Learning emacs the fun way

Welcome to keywiz
There are currently 366 commands.

Only 366, yet I still don't know most of them...

Keywiz is a game for learning emacs commands. This is something like the second best way to help users learn an interface. (The best is to unobtrusively show them what commands are available, as menus do, but that's hard to do for hundreds of commands.) It's not a great game - it's obnoxiously modal, its difficulty isn't variable, and it rudely stops play after two minutes.

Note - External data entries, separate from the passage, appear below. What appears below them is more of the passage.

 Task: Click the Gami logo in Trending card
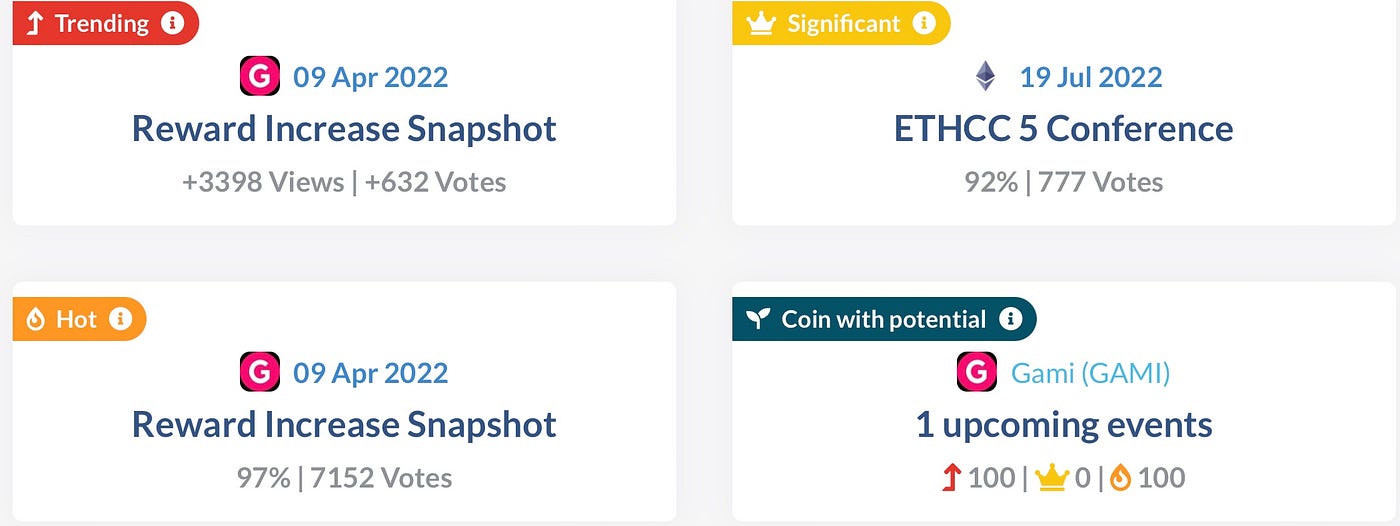(260, 77)
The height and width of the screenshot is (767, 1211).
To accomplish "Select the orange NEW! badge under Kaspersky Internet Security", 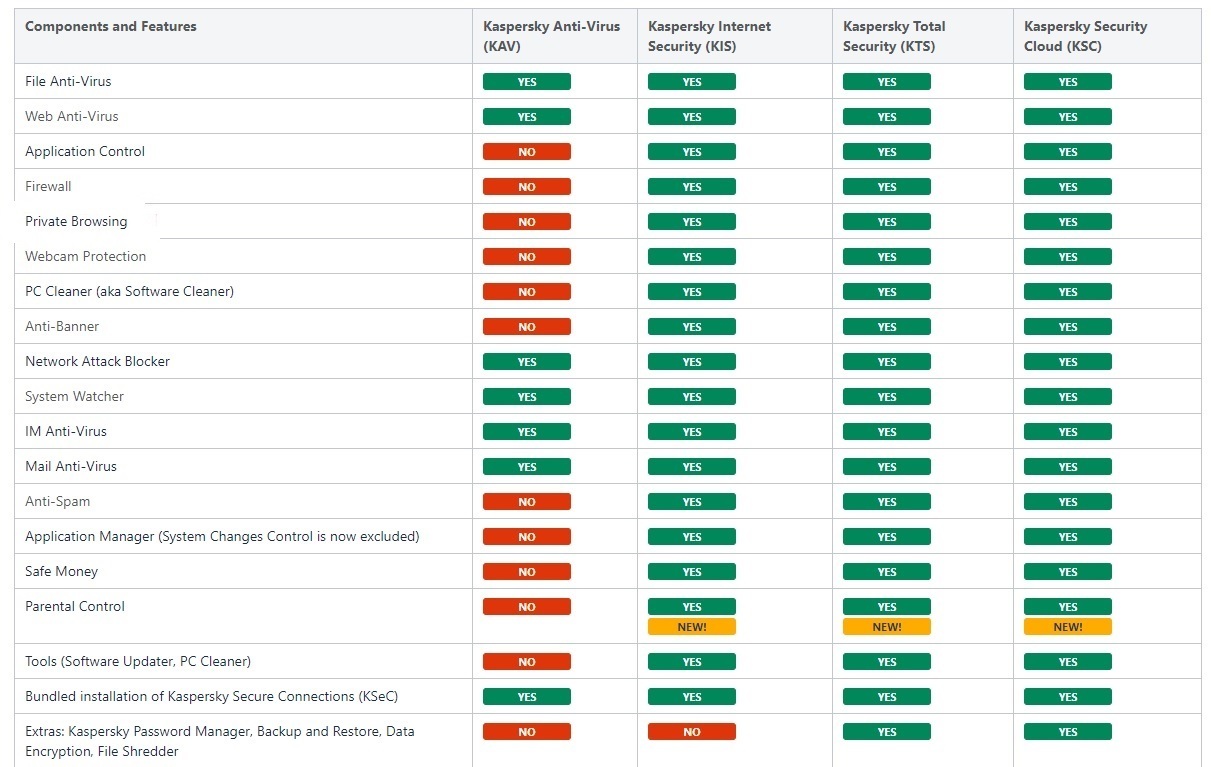I will tap(691, 627).
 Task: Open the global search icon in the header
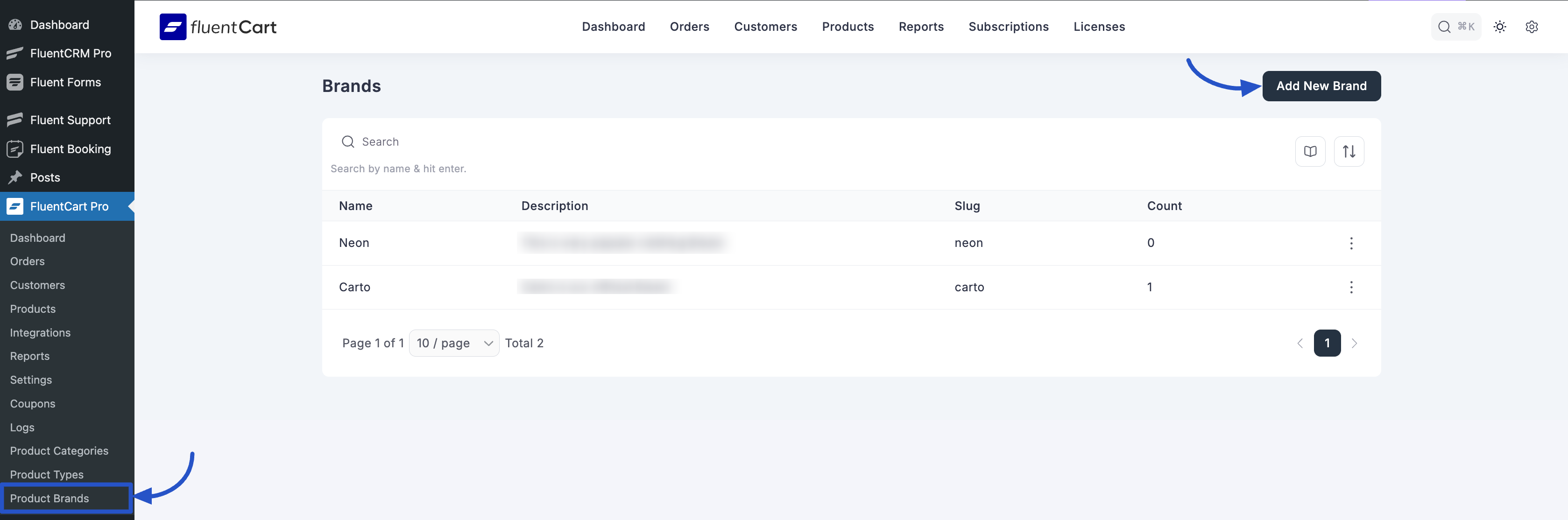(1443, 27)
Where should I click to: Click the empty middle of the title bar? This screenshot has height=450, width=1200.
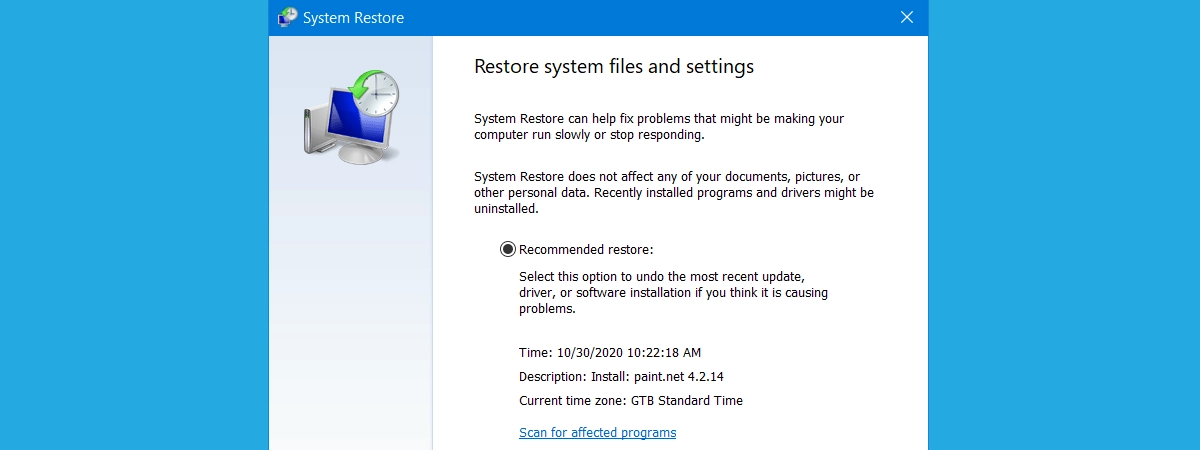click(x=650, y=17)
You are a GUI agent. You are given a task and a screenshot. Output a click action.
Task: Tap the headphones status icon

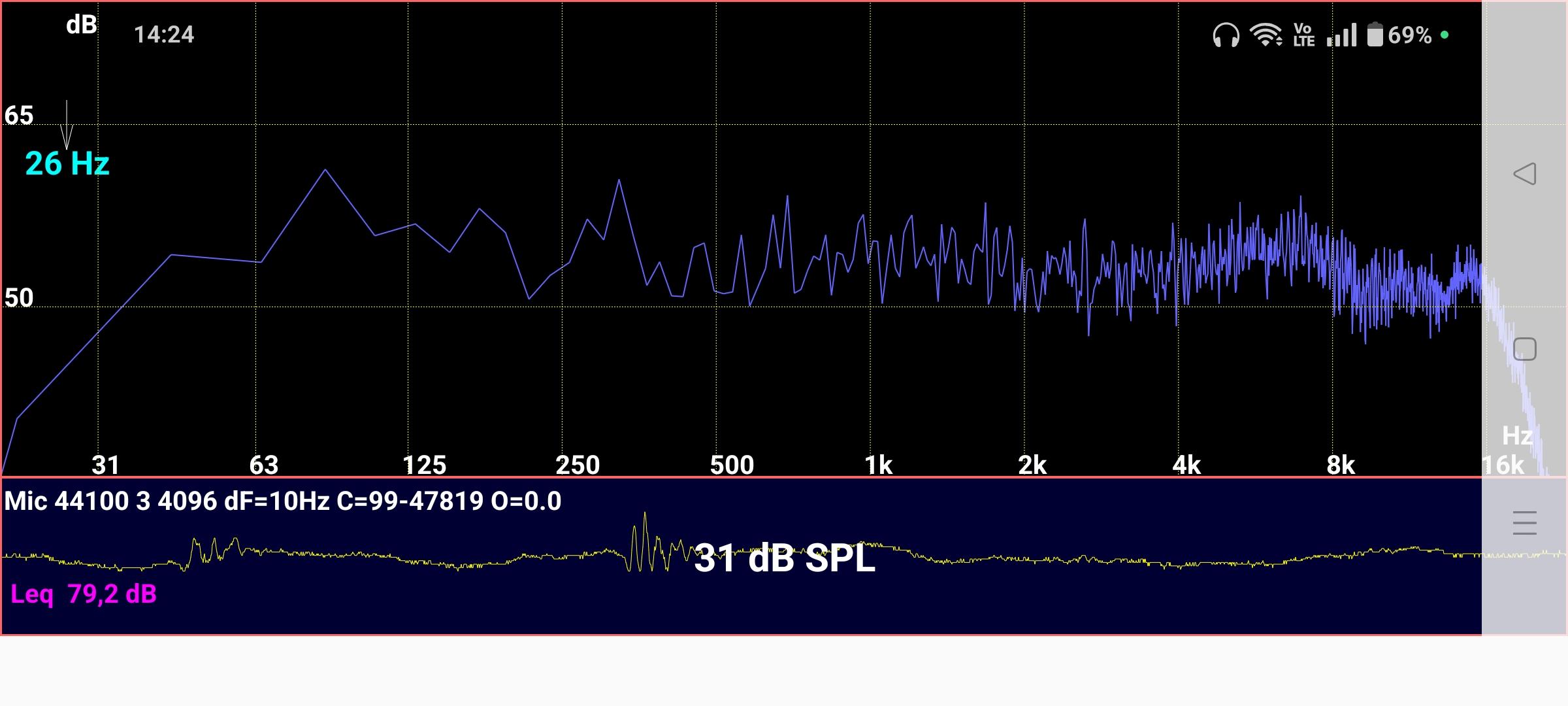coord(1226,35)
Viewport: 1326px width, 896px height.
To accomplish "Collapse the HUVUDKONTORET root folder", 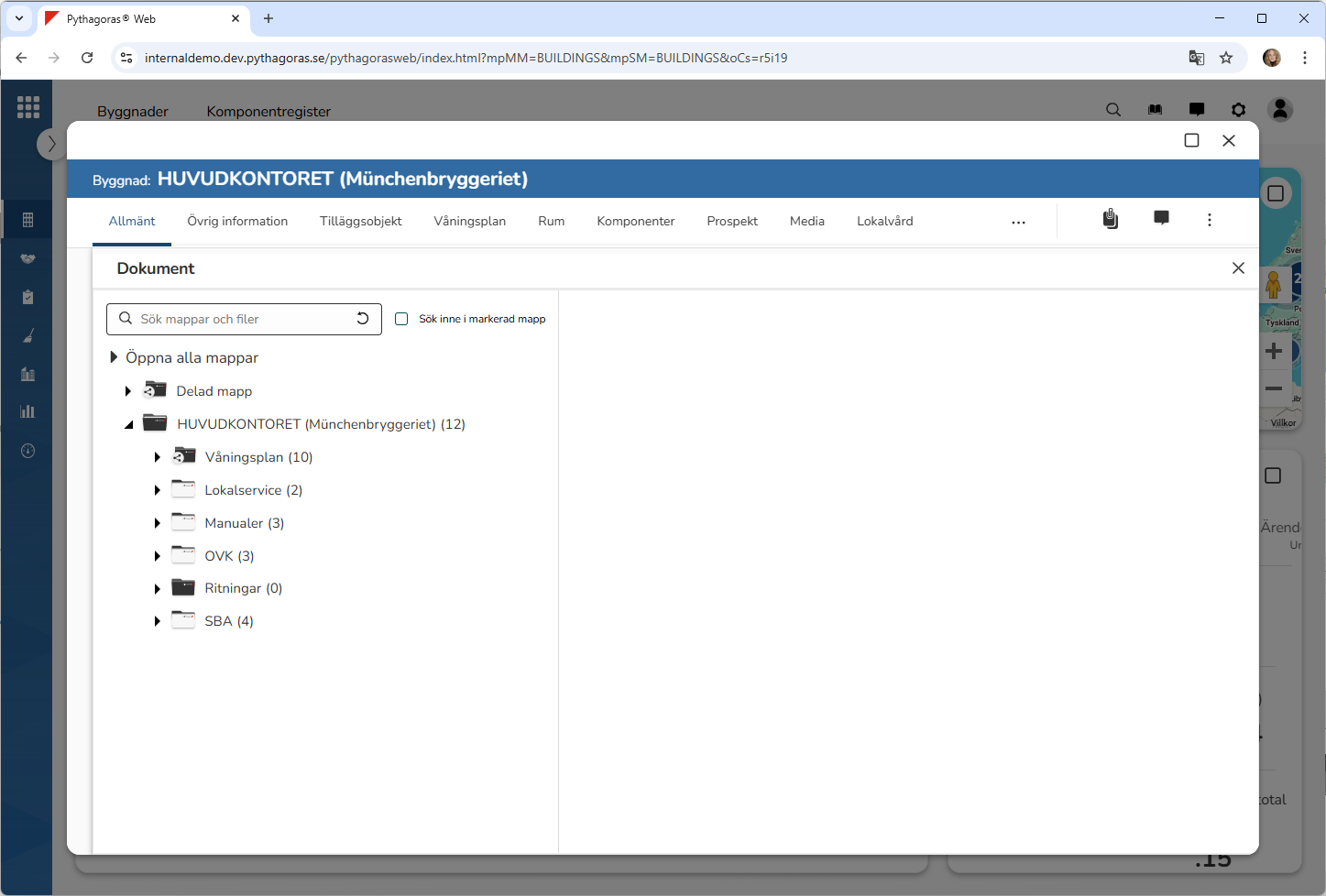I will (129, 424).
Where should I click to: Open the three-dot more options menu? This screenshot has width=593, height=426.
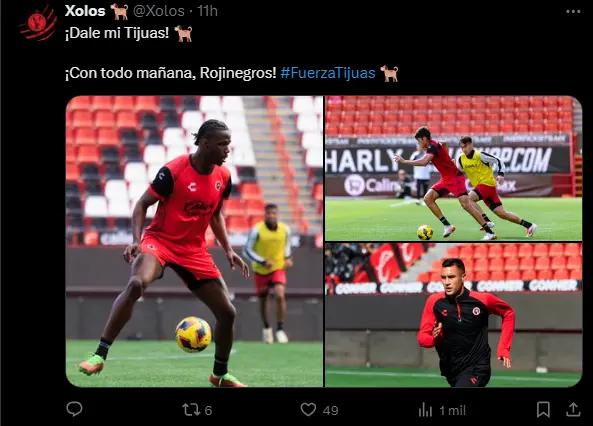coord(573,12)
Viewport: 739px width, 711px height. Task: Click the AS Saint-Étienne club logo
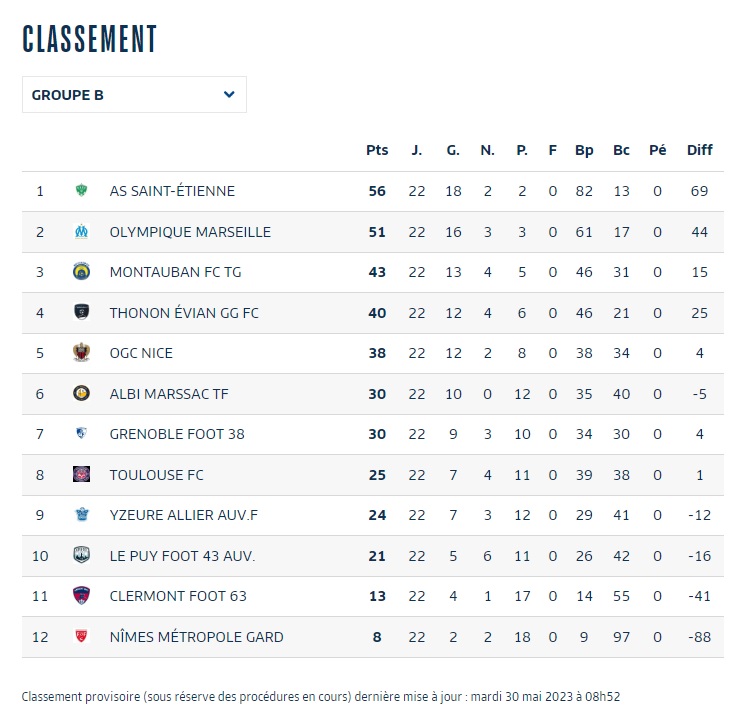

Nor is it thorough - it appears to only cover global keybindings, so it misses mode-specific goodies and anything requiring M-x. All it does is give you the names and docstrings of functions bound to keys, and ask you to type the key sequence. But as a training tool it's better than any documentation ever written.

tab-to-tab-stop
Insert spaces or tabs to next defined tab-stop column.

Well, that's easy. Tab.

Incorrect.  The correct answer is: M-i

There's another kind of tab? Ohhh, it's the manual indent, not autoindent. Hey, I needed that yesterday!

describe-coding-system
Display information about CODING-SYSTEM.

That's guessable. C-h c, right?

Wrong.  The correct answer is: C-h C, <f1> C, <help> C

Case-sensitivity, how do I hate thee...

isearch-backward
Do incremental search backward.

At last, one I know!

Indeed.  The answer is: C-r

Time's up
You made 4 points.

Ouch. I've been using emacs for years, and I still only know a tiny fraction of it. Maybe if I play a few more games...

Via Marco Baringer (probably) on Cliki.